→ **ZITIERTER TEXTAUSZUG**
====================
Der BFH hatte mit Urteil vom 27.02.2019 (Az. I R 73/16) entschieden, dass die Ausbuchung eines Darlehens der deutschen Muttergesellschaft an eine belgische Tochtergesellschaft wegen fehlender Besicherung und der daraus abgeleiteten fehlenden „Fremdüblichkeit“ in voller Höhe der Korrektur gemäß § 1 Abs. 1 AStG unterliegt. Einen Verstoß gegen Unionsrecht sah der BFH darin nicht. Zwar werde durch § 1 Abs. 1 AStG die Niederlassungsfreiheit beschränkt. Aus der EuGH-Rechtsprechung ergebe sich jedoch hinreichend deutlich - so der BFH -, dass dies zur Wahrung der ausgewogenen Aufteilung der Besteuerungsbefugnis zwischen den Mitgliedstaaten gerechtfertigt sei.
Die Richter des BFH unterstellten als urteilstragende Eingangsprämisse pauschal, ein Darlehen im Konzern sei immer dann nicht fremdüblich, wenn es nicht besichert sei. Diesen Grundsatz verfolgte der BFH auch in weiteren Urteilen und stellte dadurch sicher geglaubte, grundlegende Elemente der steuerlichen Behandlung der Konzernfinanzierung infrage, ohne im Gegenzug Antworten zu geben oder auch den dadurch ausgelösten Verwerfungen im Verhältnis zu den ausländischen Investitionsstaaten Beachtung zu schenken.
====================
→ **UNTERSUCHTES MATERIAL**
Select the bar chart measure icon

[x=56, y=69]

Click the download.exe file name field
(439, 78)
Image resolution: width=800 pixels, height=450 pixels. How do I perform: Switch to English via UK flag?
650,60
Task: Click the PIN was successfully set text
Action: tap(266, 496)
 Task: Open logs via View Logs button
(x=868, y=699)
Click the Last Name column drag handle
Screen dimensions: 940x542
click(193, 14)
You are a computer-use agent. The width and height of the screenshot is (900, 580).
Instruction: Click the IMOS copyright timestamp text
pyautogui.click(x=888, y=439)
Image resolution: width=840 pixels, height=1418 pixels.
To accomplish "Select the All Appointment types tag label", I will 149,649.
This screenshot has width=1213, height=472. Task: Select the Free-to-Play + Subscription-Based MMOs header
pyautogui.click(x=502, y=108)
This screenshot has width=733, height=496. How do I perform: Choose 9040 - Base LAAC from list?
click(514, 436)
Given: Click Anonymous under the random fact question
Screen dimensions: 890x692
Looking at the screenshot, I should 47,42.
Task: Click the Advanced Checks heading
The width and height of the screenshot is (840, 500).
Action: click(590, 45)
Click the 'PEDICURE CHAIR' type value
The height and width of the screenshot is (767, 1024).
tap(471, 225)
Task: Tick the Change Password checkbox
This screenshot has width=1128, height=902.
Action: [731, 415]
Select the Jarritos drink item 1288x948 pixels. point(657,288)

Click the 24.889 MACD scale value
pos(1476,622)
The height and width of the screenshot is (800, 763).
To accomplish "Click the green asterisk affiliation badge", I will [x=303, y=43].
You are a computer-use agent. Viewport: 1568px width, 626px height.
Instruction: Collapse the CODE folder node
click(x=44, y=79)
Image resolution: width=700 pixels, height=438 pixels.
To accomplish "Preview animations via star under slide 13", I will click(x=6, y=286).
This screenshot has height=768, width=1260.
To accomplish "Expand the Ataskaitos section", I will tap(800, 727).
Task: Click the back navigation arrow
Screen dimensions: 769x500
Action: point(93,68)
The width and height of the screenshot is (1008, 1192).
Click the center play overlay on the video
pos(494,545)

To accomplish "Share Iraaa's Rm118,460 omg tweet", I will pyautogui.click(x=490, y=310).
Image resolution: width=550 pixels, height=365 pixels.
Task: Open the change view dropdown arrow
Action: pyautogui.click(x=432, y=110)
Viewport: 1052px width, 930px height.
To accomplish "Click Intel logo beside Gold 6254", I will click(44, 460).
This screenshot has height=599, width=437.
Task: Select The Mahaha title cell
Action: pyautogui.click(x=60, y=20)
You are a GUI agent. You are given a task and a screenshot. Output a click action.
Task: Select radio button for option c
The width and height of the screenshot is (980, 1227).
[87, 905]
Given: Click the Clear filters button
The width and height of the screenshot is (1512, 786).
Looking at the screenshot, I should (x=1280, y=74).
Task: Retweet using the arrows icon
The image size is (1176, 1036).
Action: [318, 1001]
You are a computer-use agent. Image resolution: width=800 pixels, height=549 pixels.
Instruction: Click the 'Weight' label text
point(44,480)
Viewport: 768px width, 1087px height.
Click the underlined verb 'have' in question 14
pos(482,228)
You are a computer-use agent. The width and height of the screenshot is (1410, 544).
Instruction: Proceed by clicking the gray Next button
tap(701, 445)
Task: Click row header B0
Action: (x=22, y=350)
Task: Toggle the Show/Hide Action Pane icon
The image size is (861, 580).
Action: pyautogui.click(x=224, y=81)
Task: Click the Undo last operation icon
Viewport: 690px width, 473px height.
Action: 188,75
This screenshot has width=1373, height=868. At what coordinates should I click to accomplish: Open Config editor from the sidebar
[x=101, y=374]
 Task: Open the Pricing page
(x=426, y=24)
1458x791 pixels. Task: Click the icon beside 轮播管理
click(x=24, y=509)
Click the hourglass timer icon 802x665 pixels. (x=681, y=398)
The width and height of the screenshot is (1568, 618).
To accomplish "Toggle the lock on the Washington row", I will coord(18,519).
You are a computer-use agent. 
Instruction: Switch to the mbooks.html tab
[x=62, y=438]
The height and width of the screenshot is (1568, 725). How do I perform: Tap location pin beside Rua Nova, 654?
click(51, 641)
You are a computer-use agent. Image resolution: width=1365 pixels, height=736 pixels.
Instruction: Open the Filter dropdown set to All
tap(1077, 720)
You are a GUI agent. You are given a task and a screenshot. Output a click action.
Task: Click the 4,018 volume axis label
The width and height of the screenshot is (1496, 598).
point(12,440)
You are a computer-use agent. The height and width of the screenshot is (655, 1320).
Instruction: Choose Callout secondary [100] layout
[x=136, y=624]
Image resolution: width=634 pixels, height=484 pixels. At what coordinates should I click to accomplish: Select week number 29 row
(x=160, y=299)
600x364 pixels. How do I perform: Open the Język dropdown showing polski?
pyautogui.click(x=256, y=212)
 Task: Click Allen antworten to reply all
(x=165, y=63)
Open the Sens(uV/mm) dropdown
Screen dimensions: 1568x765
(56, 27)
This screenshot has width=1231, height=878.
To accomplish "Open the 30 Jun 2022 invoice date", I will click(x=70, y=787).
====================
→ **AUFGABENSTELLUNG**
Welches Aktenzeichen hat laut dem Textauszug zur Konzernfinanzierung das BFH-Urteil vom 27.02.2019?

→ **ERGEBNIS DER AUFGABE**
I R 73/16